## What the task asks:
Recast the listing starting at the line containing "You are a GUI" and ending at the line containing "tap(25, 257)" as a two-column CSV with the headers ask and response, giving one row for each request. Put its text and its answer each in a single quoted field, with line breaks replaced by spaces.

## Data entries:

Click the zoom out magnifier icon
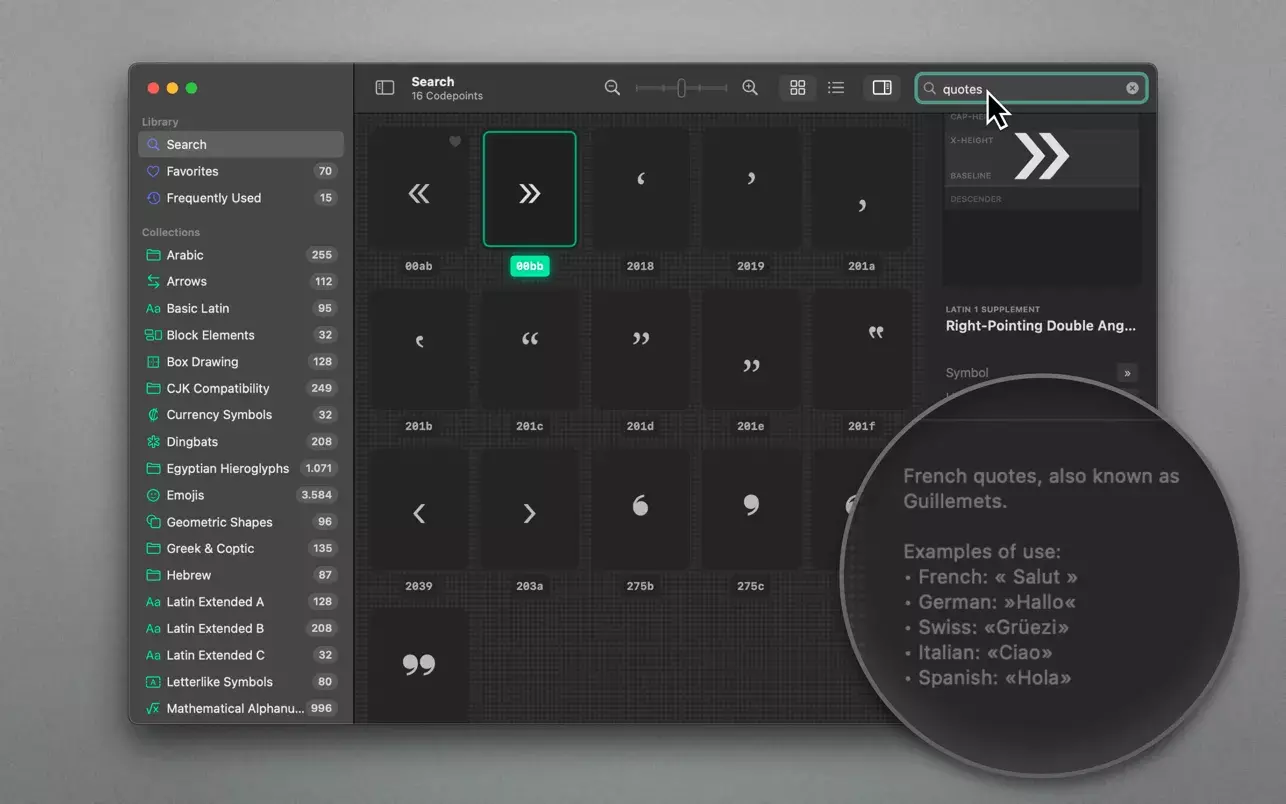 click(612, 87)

--

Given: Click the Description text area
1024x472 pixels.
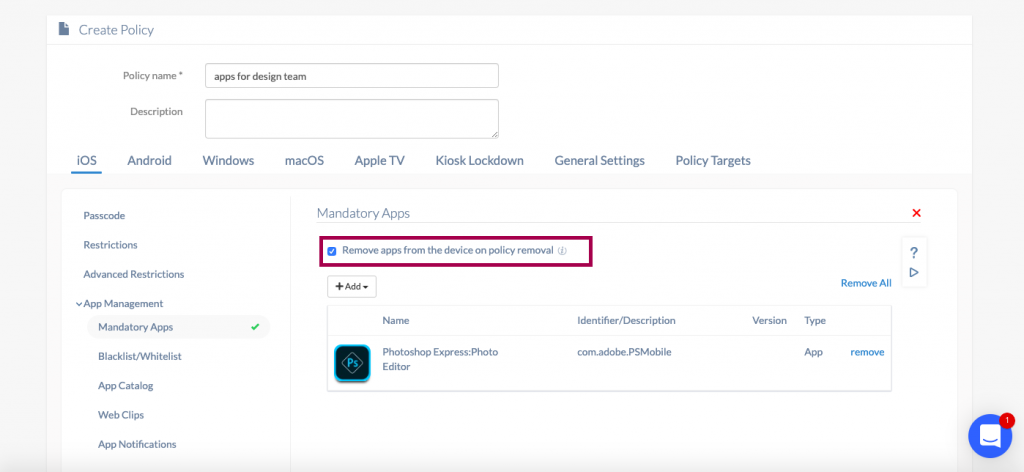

...

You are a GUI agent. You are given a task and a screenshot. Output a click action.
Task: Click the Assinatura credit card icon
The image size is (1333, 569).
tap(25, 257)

## Answer:
ask,response
"You are a GUI agent. You are given a task and a screenshot. Output a click action. Task: Click the Assinatura credit card icon The image size is (1333, 569).","tap(25, 257)"